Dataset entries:
***
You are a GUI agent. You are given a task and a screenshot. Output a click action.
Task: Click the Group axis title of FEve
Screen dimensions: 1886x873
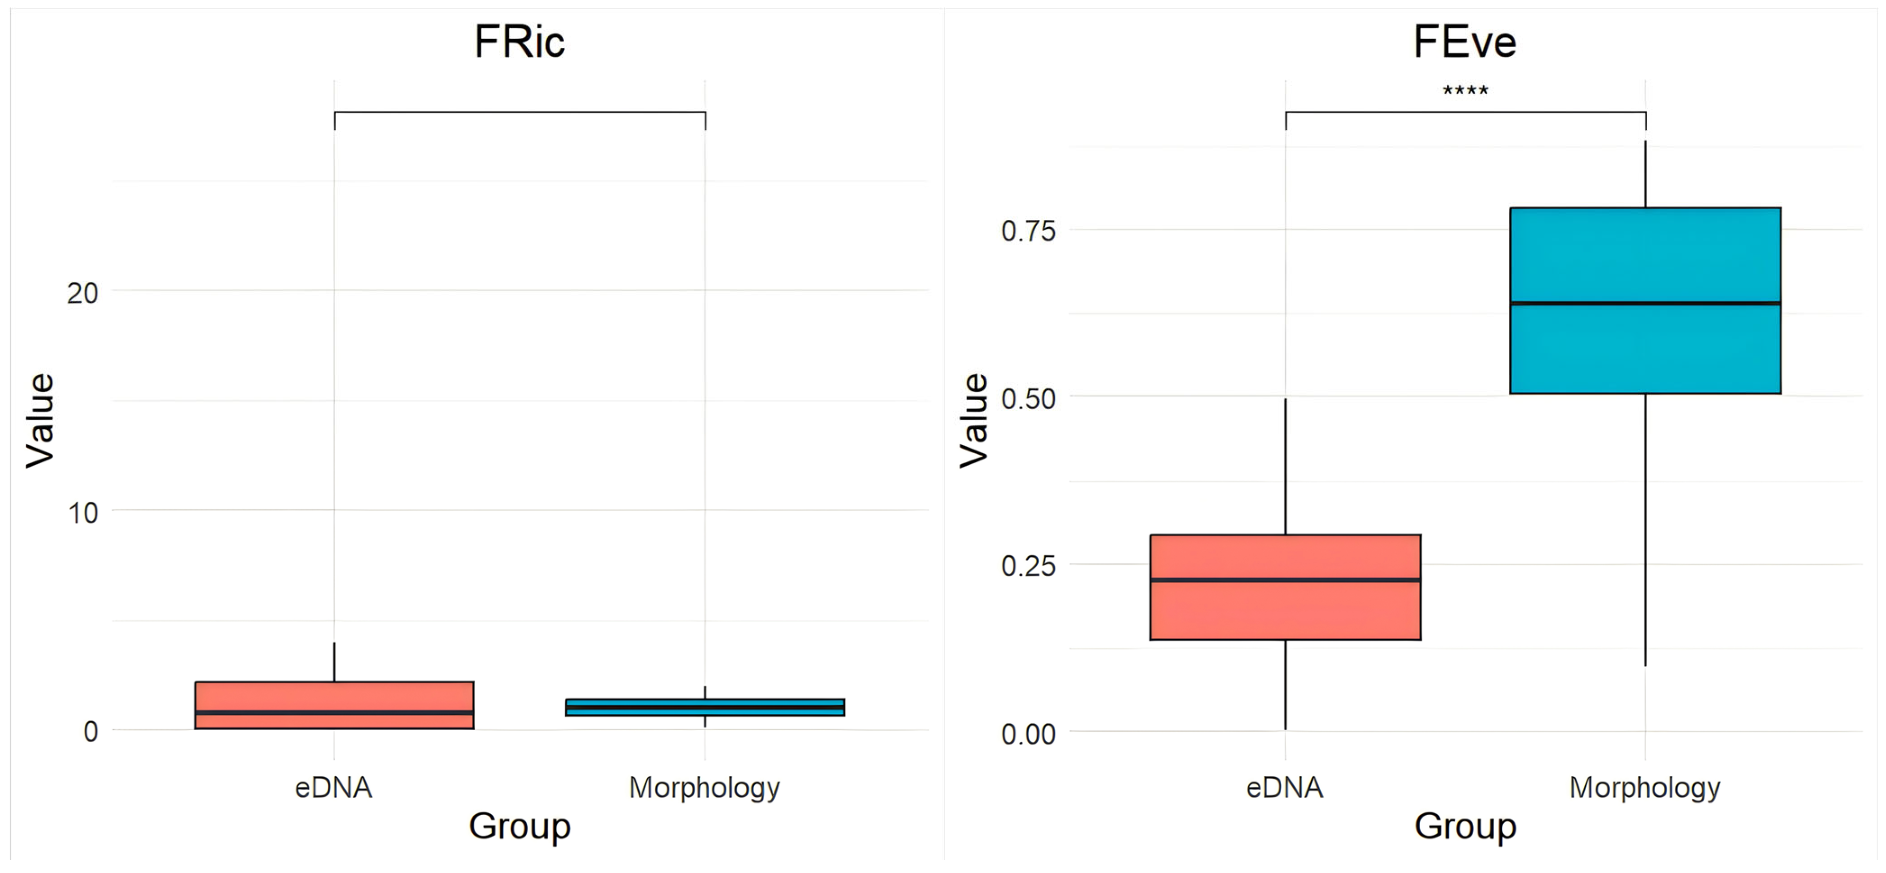tap(1465, 826)
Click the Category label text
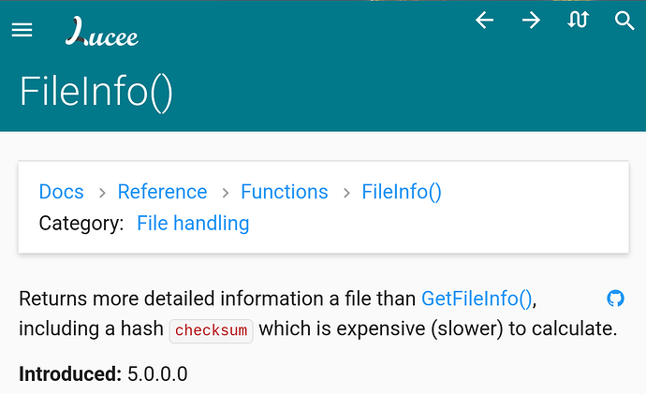 (x=81, y=224)
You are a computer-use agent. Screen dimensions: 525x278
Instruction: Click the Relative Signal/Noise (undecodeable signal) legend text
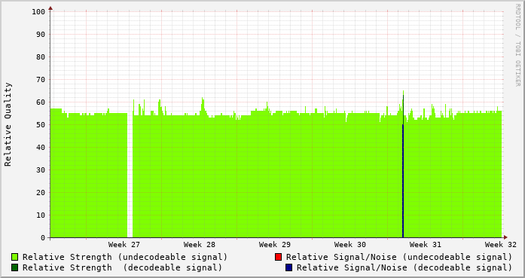point(399,257)
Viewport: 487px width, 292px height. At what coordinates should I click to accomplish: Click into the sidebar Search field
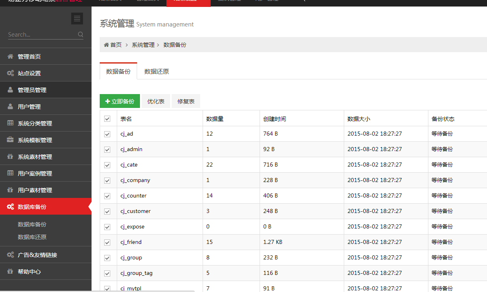(x=41, y=35)

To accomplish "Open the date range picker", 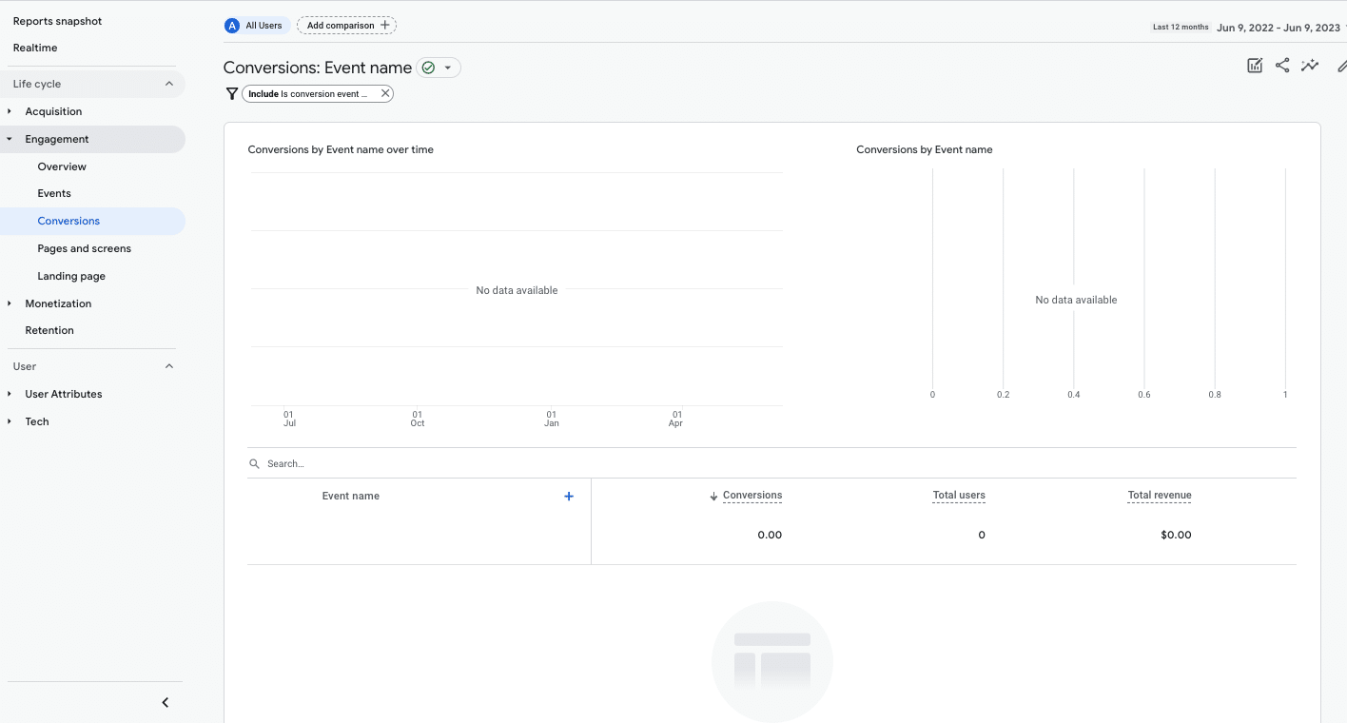I will (x=1278, y=28).
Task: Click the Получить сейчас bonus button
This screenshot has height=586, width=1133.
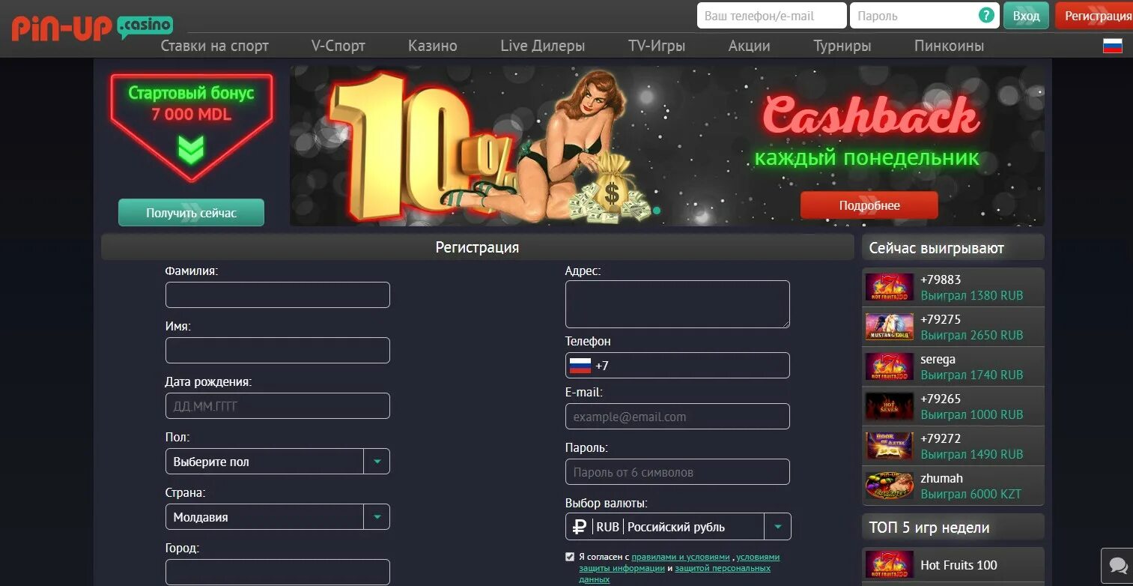Action: coord(191,213)
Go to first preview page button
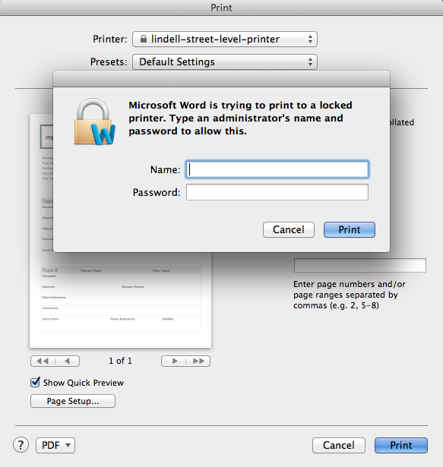 tap(43, 361)
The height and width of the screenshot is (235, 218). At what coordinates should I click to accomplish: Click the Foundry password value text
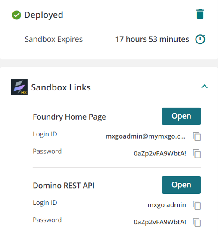[x=160, y=153]
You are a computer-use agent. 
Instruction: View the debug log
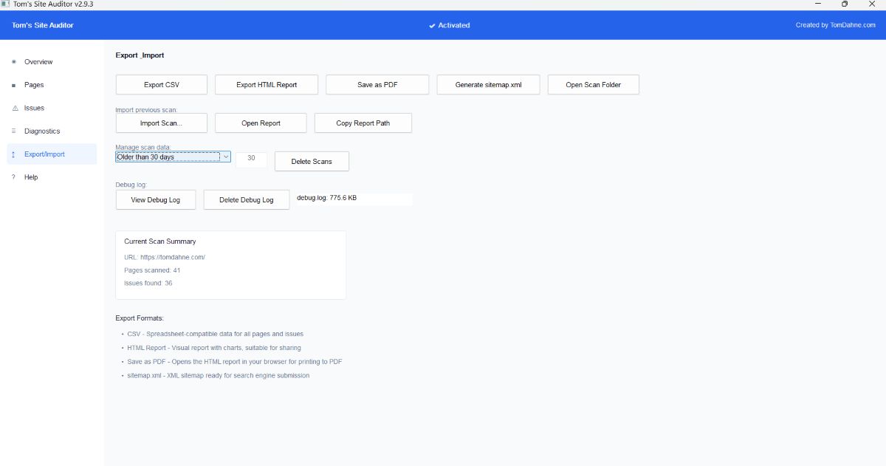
***
• WHAT YOU HAVE TO DO:
From the line containing "The height and" through the end of the entries, quote each line exactly and nothing else, excluding all pictures.

• TASK RESPONSE:
The height and width of the screenshot is (235, 218). At what coordinates should I click to accomplish: Click the Foundry password value text
[x=160, y=153]
You are a computer-use agent. 
Instruction: View the debug log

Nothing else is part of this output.